涼しい日だ。27℃くらいに収まる。
西に向き欅樹透し太陽にまむかふときぞわれのみにして
太陽と吾がむかいあふ。まぶしさに負けてはならず欅越しにて
いくつかの吸殻、砂場に落ちてゐる昨夜ここに謀反の企て
『孟子』公孫丑章句24-2 曰く、「管仲は其の君を以て覇たらしめ、晏子は其の君を以て顕れしむ。管仲・晏子は猶ほ為すに足らざるか」と。曰く、「斉を以て王たるは、由ほ手を反すがごときなり」と。曰く、「のくんば、則ち弟子の惑ひ甚だし。
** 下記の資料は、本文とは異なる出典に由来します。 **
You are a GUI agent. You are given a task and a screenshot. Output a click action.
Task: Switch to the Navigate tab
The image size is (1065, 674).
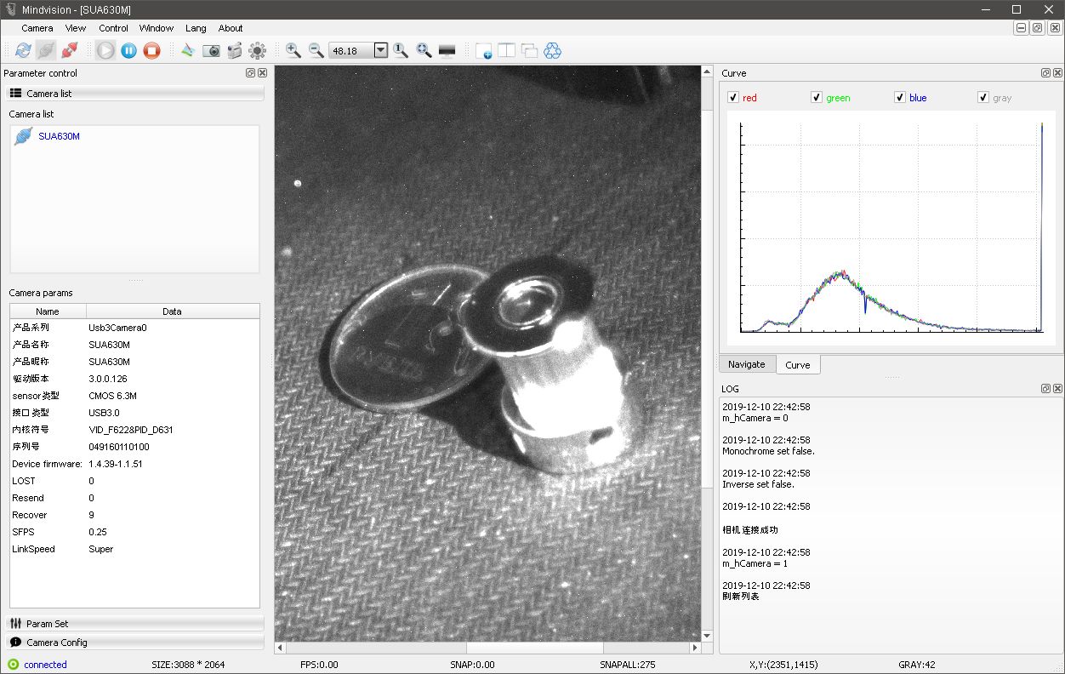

且つ文王の徳、百年にしして後崩ずるを以てしてすら、猶ほ未だ天下にねからず。文王 周公之に継ぎ、然る後大いに行はる。今、王たるを言ふこと然し易きが若し。則ち文王はるに足らざるか」と。
孟子曰く、公孫丑よ今こそ王たること易し文王は法るに足らず
林和清『塚本邦雄の百首』
土曜日の父よ枇杷食ひハルーン・アラ・ラシッドのその濡るる口髭 (『緑色研究』)
塚本は果物が好きで名エッセイ集『味覺歳時記』(一九八四)には、果物にまつわる記憶や逸話がドラマ仕立てにつづられている。枇杷は出てこないが、歌のモチーフにはたびたび登場するので、好んでいたのだと思われる。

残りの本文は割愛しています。